THE EXERCISE: Quote the lines below word for word, starting at the line containing "will click(x=1030, y=129)." and ending at the line containing "[x=460, y=25]", both included.

++++++++++++++++++++

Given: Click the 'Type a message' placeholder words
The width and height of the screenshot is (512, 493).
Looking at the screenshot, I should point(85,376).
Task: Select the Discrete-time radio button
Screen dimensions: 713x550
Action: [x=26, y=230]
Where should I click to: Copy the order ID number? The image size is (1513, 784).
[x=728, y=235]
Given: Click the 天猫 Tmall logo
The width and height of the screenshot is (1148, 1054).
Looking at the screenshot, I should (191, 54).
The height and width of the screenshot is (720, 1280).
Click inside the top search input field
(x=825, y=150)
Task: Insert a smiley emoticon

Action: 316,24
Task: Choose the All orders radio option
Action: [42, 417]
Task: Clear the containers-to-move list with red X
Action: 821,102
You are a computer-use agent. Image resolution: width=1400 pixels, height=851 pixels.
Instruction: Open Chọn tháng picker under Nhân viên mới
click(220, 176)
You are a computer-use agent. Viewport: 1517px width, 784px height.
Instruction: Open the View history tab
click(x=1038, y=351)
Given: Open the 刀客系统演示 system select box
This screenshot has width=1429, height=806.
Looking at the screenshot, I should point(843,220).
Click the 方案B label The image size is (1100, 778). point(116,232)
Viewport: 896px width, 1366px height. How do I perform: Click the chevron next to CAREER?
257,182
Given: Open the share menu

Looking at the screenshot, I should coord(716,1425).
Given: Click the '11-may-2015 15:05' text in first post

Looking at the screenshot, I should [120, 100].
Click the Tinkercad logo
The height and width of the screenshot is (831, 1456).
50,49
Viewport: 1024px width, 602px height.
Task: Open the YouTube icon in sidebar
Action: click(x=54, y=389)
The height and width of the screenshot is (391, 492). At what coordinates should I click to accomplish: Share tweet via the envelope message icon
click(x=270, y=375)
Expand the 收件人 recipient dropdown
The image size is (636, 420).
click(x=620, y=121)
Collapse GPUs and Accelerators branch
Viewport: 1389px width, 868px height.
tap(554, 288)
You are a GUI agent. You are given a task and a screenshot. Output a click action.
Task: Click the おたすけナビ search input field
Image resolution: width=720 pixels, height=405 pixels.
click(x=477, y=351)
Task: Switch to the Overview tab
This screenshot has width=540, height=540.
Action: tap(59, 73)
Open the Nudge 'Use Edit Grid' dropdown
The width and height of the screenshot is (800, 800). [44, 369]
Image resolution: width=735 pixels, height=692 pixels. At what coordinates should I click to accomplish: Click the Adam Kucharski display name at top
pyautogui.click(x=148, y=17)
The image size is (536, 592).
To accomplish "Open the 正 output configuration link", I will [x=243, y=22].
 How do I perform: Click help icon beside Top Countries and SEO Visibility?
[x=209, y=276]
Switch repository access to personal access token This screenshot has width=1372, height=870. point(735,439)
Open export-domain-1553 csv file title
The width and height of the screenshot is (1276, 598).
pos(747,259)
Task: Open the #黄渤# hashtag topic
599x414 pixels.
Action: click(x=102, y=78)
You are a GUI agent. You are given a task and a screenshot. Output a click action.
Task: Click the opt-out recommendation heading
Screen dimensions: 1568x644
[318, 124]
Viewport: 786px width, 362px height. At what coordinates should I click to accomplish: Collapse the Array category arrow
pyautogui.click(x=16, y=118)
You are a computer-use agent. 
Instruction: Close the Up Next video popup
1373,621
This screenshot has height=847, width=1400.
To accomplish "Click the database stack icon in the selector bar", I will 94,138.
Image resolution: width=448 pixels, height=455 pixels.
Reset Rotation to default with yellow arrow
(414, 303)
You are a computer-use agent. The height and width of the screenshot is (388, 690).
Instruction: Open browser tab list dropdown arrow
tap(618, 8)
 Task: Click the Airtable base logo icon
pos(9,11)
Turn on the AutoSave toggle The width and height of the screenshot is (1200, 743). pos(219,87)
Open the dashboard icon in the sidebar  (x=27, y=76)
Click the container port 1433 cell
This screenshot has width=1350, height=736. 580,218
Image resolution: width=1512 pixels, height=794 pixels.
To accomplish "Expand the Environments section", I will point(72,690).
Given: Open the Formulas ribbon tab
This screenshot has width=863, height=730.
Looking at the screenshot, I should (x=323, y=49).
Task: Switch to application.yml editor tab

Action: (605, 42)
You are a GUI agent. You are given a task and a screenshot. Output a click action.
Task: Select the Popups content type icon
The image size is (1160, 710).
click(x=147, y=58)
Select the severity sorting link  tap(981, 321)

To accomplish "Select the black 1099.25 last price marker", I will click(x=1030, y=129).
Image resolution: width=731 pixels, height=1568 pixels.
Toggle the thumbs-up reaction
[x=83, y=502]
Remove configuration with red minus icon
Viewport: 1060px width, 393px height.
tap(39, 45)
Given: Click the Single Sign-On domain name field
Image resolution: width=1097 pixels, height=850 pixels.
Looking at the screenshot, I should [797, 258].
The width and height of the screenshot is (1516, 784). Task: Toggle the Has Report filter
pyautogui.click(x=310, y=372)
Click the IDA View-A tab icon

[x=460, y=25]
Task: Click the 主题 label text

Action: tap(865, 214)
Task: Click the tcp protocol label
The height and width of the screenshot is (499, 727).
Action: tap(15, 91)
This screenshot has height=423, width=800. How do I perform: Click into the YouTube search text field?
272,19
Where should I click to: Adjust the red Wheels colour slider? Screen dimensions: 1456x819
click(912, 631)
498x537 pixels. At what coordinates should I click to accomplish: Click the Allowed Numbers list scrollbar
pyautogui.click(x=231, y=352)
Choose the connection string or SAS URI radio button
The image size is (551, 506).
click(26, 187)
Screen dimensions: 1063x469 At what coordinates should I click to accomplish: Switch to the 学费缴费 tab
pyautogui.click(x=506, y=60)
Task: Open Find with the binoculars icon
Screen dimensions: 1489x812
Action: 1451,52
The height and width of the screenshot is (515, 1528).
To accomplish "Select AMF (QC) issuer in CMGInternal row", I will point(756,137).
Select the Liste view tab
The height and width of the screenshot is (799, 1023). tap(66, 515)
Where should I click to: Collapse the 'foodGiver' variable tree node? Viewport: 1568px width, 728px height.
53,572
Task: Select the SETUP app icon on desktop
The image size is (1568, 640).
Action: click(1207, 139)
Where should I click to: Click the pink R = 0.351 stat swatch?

++++++++++++++++++++

FULL OUTPUT:
To accomplish "Select the black 1099.25 last price marker", I will click(x=1030, y=129).
Image resolution: width=731 pixels, height=1568 pixels.
Toggle the thumbs-up reaction
[x=83, y=502]
Remove configuration with red minus icon
Viewport: 1060px width, 393px height.
tap(39, 45)
Given: Click the Single Sign-On domain name field
Image resolution: width=1097 pixels, height=850 pixels.
Looking at the screenshot, I should [797, 258].
The width and height of the screenshot is (1516, 784). Task: Toggle the Has Report filter
pyautogui.click(x=310, y=372)
Click the IDA View-A tab icon

[x=460, y=25]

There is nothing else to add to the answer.